> WHAT THIS EXERCISE ASKS:
a) Answer the following questions about the passage on health care spending and life expectancy.
(i) Which measure does the passage say a graph maker probably ends up deciding is the cleanest comparison?
(ii) Between what amounts does the apparent sweet-spot for per capita spending fall?
(iii) What three things does the passage say Japanese people do?
b) Set down, word for word, the part of the passage on health care spending and life expectancy from "5. The graph" up to and including "of life expectancy.".
c) Carry the passage on health care spending and life expectancy further, beginning after its final sentence.

  4. The slope of the line means…well…it implies that there ought to be a relationship between health care expenditures per person and average life expectancy. The implication goes like this: a country’s ranking in terms of per capita health care expenditures ought to match their ranking in life expectancy. Granted, I think anyone who has created this kind of graph before knows that the person who made it probably spent some time trying to come up with which measure of health would be the best one to use as the proxy for success – should it be life expectancy? Should it be some conglomerate variable that combines life expectancy, infant mortality, and something else? If you play this game with yourself, you probably end up just deciding that life expectancy is the cleanest comparison. But you may admit that it is imperfect. And it is. There are so many other things that get between health care expenditures and life expectancy. There’s environment, there’s the value of a given health care dollar which is not the same from one country to the next, there are cultural attitudes supporting relatively healthier and unhealthier lifestyles that vary from country to country, and so forth. This graph ignores those issues. It has to, but you don’t. Keep all that in mind, especially when thinking about how to allocate health care dollars. Maybe those Japanese people are on to something – they go to the doctor all the time, live long lives, and don’t spend inordinate amounts on health care. I know that if I had to stand on a scale in front of my doctor once a month or even once every 6 weeks I would think twice before eating things I shouldn’t eat or chickening out on my exercise regimen. There’s just something about getting an authority figure involved in processes like these to make us accountable for our own actions.
  5. The graph implies that there is a kind of sweet-spot for per capita spending that appears to fall between $2,000 and $4,000 [2007 dollars]. The US, of course, looks ridiculously over zealous when it comes to how much we spend and dismally stupid when it comes to where we put these dollars because we spend more on health care and get less in terms of life expectancy.

> GIVEN RECORDS:
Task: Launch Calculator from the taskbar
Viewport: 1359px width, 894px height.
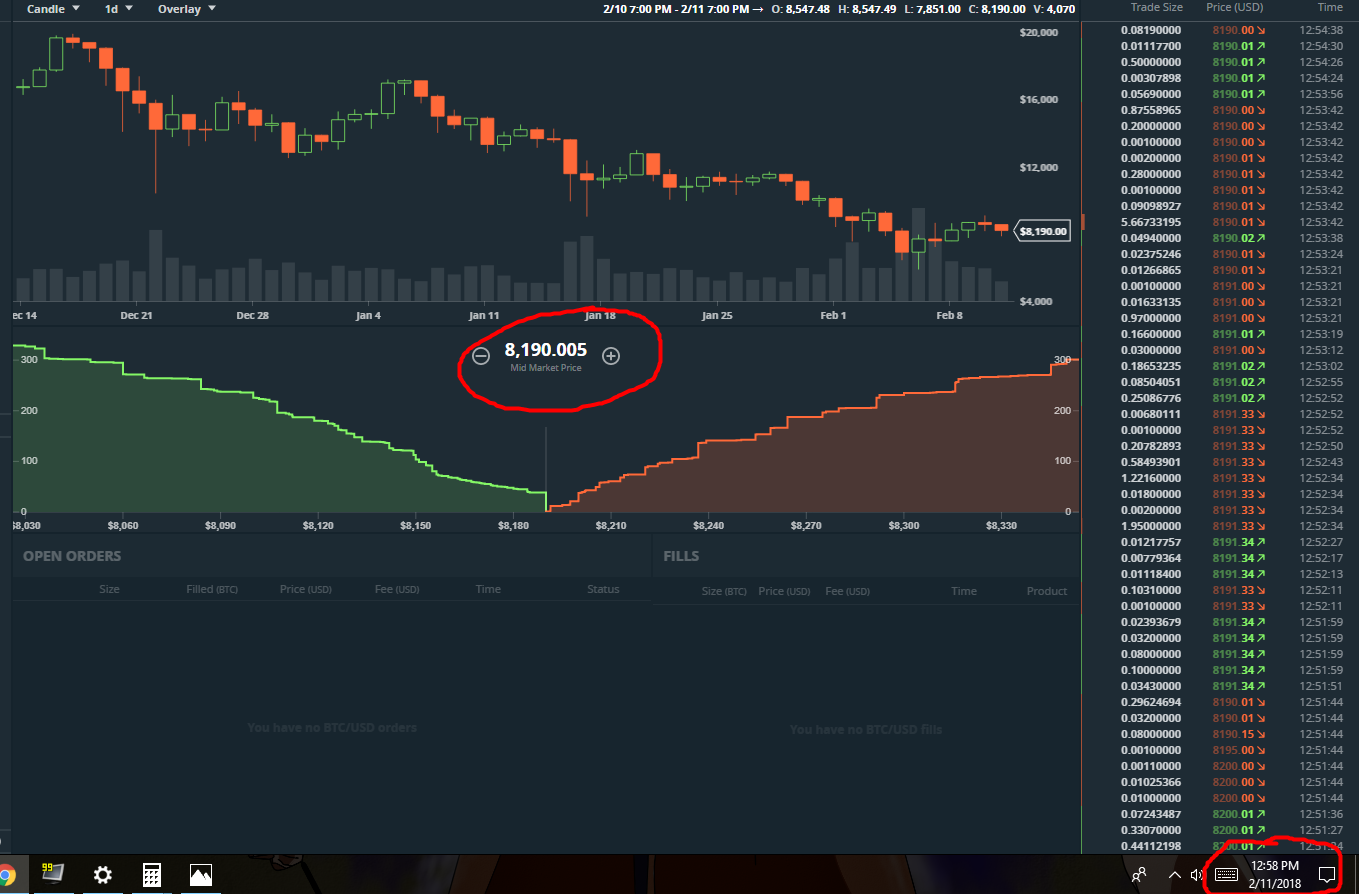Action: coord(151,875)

* * *

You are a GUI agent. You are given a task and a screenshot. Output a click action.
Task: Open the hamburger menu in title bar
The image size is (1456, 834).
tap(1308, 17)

> TASK-BY-TASK ANSWERS:
a)
(i) Life expectancy.
(ii) Between $2,000 and $4,000, in 2007 dollars.
(iii) They go to the doctor all the time, live long lives, and do not spend inordinate amounts on health care.

b)
5. The graph implies that there is a kind of sweet-spot for per capita spending that appears to fall between $2,000 and $4,000 [2007 dollars]. The US, of course, looks ridiculously over zealous when it comes to how much we spend and dismally stupid when it comes to where we put these dollars because we spend more on health care and get less in terms of life expectancy.

c)
  6. Rankings to rankings comparisons

    I am not a fan of these rankings to rankings comparisons overall. Yes, this particular graphic packs a bunch of information in, but I still wonder how legitimate it is to compare national rankings in per capita expenditures on health care to national rankings in life expectancy. Forgive me for being an academic who *wants* the complex story. This is over-simplified. There is absolutely nothing in this graphic that would suggest what can be done about improving a nation’s average life expectancy whatsoever. Mexico seems to be doing OK – it spends relatively little compared to where it stands in the life expectancy rankings. So, clearly, if this graphic were all that we had to base decisions on, we might not decide that universal health care would give us a bump in life expectancy. If this were all we had, we’d probably just gut spending right away because the clearest point here is that the US is spending far too much compared to other countries in absolute terms as well as in relative terms when measured by life expectancy.

    The other thing the graphic does not show – something I’m always curious about – is how much of the money we spend on health care goes to administer the system both in the US and in other places. In our fair union, with all the insurance companies requiring different claims processes, we have to hire experts at the hospitals and clinics to submit claims and experts at the insurance companies to decide what to do about the claims. We hire other experts to negotiate the terms of groups plans in the first place – and where someone gets a special deal that requires a more complicated claims process. All of the complexity of health care meets the additional complexity of administering health care the way we’re doing it now and leaves space for lawsuits. So…lawyers sue various parties for a wide variety of reasons and doctors have to buy more malpractice insurance. The system increases the costs of keeping itself going without actually adding much of anything to the quality or quantity of patient care.

    Reference

    Uberti, Oliver. (2011) “The Cost of Care” [Information graphic] in National Geographic using OECD Health Data 2009 which draws on data gathered in 2007.